Stocks gained on Monday, looking to kick off August trading on a high note after a winning July.
The S&P 500 added about 0.5% shortly after market open and neared an all-time high. The Dow and Nasdaq also rose.
Equity investors are entering August with momentum from a sixth straight monthly gain, with the S&P 500 logging an advance of 2.3% in July. Both the Dow and Nasdaq also added more than 1% for the month.
These increases came alongside a strong season so far for quarterly corporate earnings results, with companies across industries revealing much better-than-expected second-quarter revenues and profits as the economy began to reopen in earnest this spring.
Companies including Etsy (ETSY), Uber (UBER) and Lyft (LYFT) are set to report earnings results this week.
So far, 59% of S&P 500 companies have reported second-quarter earnings results, and 88% of these companies have beaten Wall Street’s earnings per share estimates, according to FactSet data.

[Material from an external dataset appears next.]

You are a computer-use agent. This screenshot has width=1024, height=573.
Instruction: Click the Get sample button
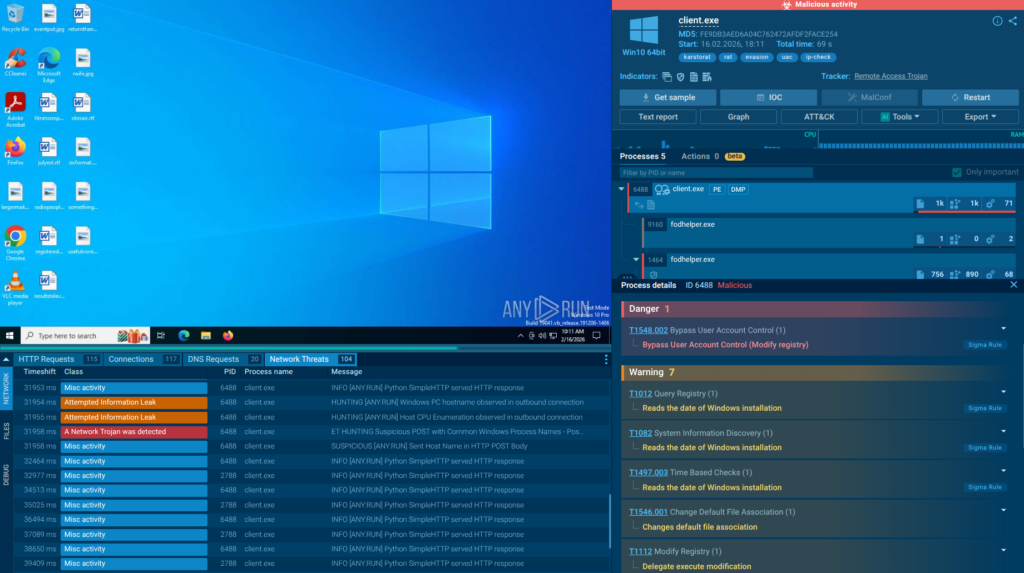point(667,98)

The expected earnings growth rate for S&P 500 companies is tracking toward 85.1%, which would be the biggest jump since the fourth quarter of 2009.
Overall, the broad strength among corporate earnings results has helped investors shake off other concerns still lingering in the recovering economy, including over the Delta variant spreading rapidly across the U.S. Some strategists suggested this latest virus fear, however, might begin to wane.
Signals that the Federal Reserve officials were inclined to leave their highly accommodative monetary policies in place at least somewhat longer have also helped underpin stocks.
At last week’s Fed meeting, the central bank suggested it was making further progress on its discussion around tapering its massive crisis-era asset purchase program, but that the economy still had further to recover before the Fed was ready to announce the plan.
Both the pace and structure of this tapering also remain in discussion among Federal Open Market Committee, Fed Chair Jerome Powell said during last week’s press conference.
Meanwhile, IHS Markit’s manufacturing purchasing managers’ index reached the highest level on record for July.
A closely watched index tracking U.S. manufacturing sector activity reached the highest level on record in July, according to IHS Markit’s monthly survey.
The institution’s manufacturing purchasing managers’ index (PMI) rose to 63.4 in July, up from 61.2 in June. This exceeded the “flash” July PMI released last month, and reached the highest level on record, based on data extending back 14 years.